While the machine-readable medium 222 is shown in an example embodiment to be a single medium, the term “machine-readable medium” should be taken to include a single medium or multiple media (e.g., a centralized or distributed database, and/or associated caches and servers) that store the one or more sets of instructions. The term “machine-readable medium” shall also be taken to include any medium that is capable of storing, encoding or carrying a set of instructions for execution by the machine and that cause the machine to perform any one or more of the methodologies of the present disclosure. The terms “program,” “software application,” and the like as used herein, are defined as a sequence of instructions designed for execution on a computer system. A program, computer program, or software application may include a subroutine, a function, a procedure, an object method, an object implementation, an executable application, an applet, a servlet, a midlet, a source code, an object code, a shared library/dynamic load library and/or other sequence of instructions designed for execution on a computer system.

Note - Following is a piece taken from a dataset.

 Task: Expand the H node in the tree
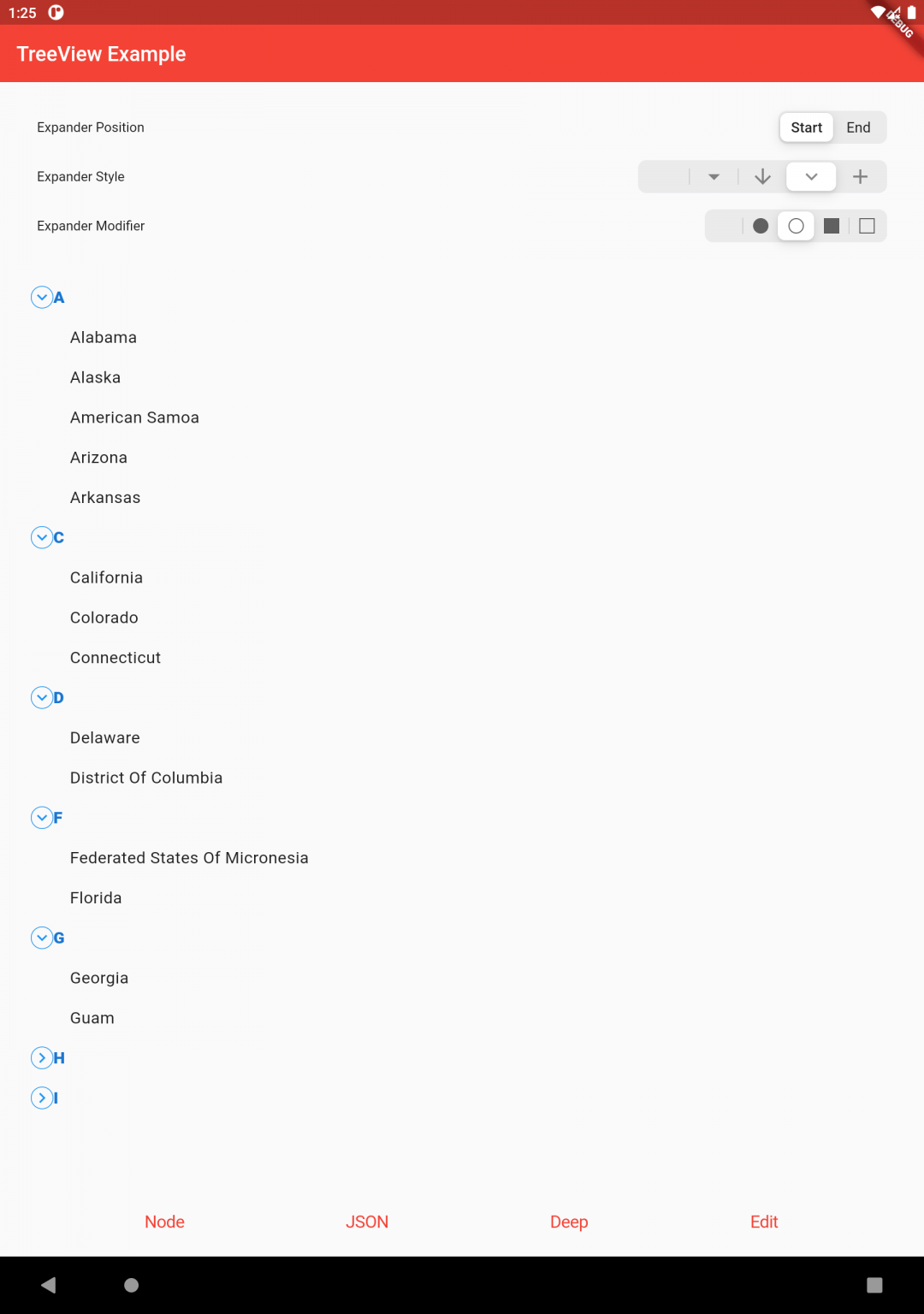pyautogui.click(x=42, y=1058)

In light of the foregoing description, it should be recognized that embodiments in accordance with the present invention can be realized in hardware, software, or a combination of hardware and software. A network or system according to the present invention can be realized in a centralized fashion in one computer system or processor, or in a distributed fashion where different elements are spread across several interconnected computer systems or processors (such as a microprocessor and a DSP). Any kind of computer system, or other apparatus adapted for carrying out the functions described herein, is suited. A typical combination of hardware and software could be a general purpose computer system with a computer program that, when being loaded and executed, controls the computer system such that it carries out the functions described herein.
In light of the foregoing description, it should also be recognized that embodiments in accordance with the present invention can be realized in numerous configurations contemplated to be within the scope and spirit of the claims. Additionally, the description above is intended by way of example only and is not intended to limit the present invention in any way, except as set forth in the following claims.